Just change organization/package/release/distribution names to the ones you are interested in. Please let me know if you have any questions.

matthewfeickert commented 1 year ago

Thanks! For now just understanding the JSON is enough as

$ curl -s https://api.anaconda.org/package/scientific-python-nightly-wheels/ipython | jq -r .releases[].version > package-releases.txt
$ for release in $(cat package-releases.txt); do curl -s https://api.anaconda.org/release/scientific-python-nightly-wheels/ipython/"${release}" | jq -r .distributions[].upload_time | sort | tail -n 1 | awk '{print $1}' ; done
2023-05-26
2023-05-28
2023-08-13

gets us basically all we need. Though the binstar_client example is useful too if we decide to move away from using the anaconda CLI API in the future for something that is fully scripted with Python and binstar_client.

matthewfeickert commented 1 year ago

@csoja @yshmatov-anaconda How stable is the anaconda.org API? It seems that .distributions doesn't exist for some of the package versions that have been uploaded in the past.

$ curl -s https://api.anaconda.org/package/scientific-python-nightly-wheels/numpy | jq -r '.releases[].version'
1.25.0rc1+93.g95343a3e6
1.25.0rc1+104.g19f86c318
1.25.0rc1+140.g2a243e698
1.25.0rc1+218.g0e5a362fd
2.0.0.dev0
$ curl -s https://api.anaconda.org/release/scientific-python-nightly-wheels/numpy/1.25.0rc1+93.g95343a3e6 | jq -r '.distributions[].upload_time'
$ curl -s https://api.anaconda.org/release/scientific-python-nightly-wheels/numpy/1.25.0rc1+93.g95343a3e6 | jq -r '.distributions'
[]
$ curl -s https://api.anaconda.org/release/scientific-python-nightly-wheels/numpy/2.0.0.dev0 | jq -r '.distributions[].upload_time' | sort | tail -n 1 | awk '{print $1}'
2023-08-13

Is this API something we can expect to rely on into the future?

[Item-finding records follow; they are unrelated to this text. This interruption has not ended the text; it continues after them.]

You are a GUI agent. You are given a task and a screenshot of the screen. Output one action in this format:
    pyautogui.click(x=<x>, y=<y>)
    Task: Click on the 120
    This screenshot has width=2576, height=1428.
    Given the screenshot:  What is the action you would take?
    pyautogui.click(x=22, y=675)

csoja commented 1 year ago

afaik we aren't planning big changes to the API in the future - I believe it will be treated as a bug that needs to be fixed if it stops working. In other words, please report any problems you run into with it.

matthewfeickert commented 1 year ago

Thanks @csoja.

curl -s https://api.anaconda.org/release/scientific-python-nightly-wheels/ipython/8.13.2 | jq -r '.distributions[].upload_time' | sort | tail -n 1

seems to be doing well enough for what this Issue was originally opened for, so I think our use case is resolved.

The Anaconda team is heads down on a few high priority initiatives right now - but we can look at adding this to anaconda-client when the team frees up a bit.

If you think this is something that the Anaconda team will realistically look at adding to the anaconda-client anaconda CLI API then we can leave this Issue open, but otherwise feel free to close this.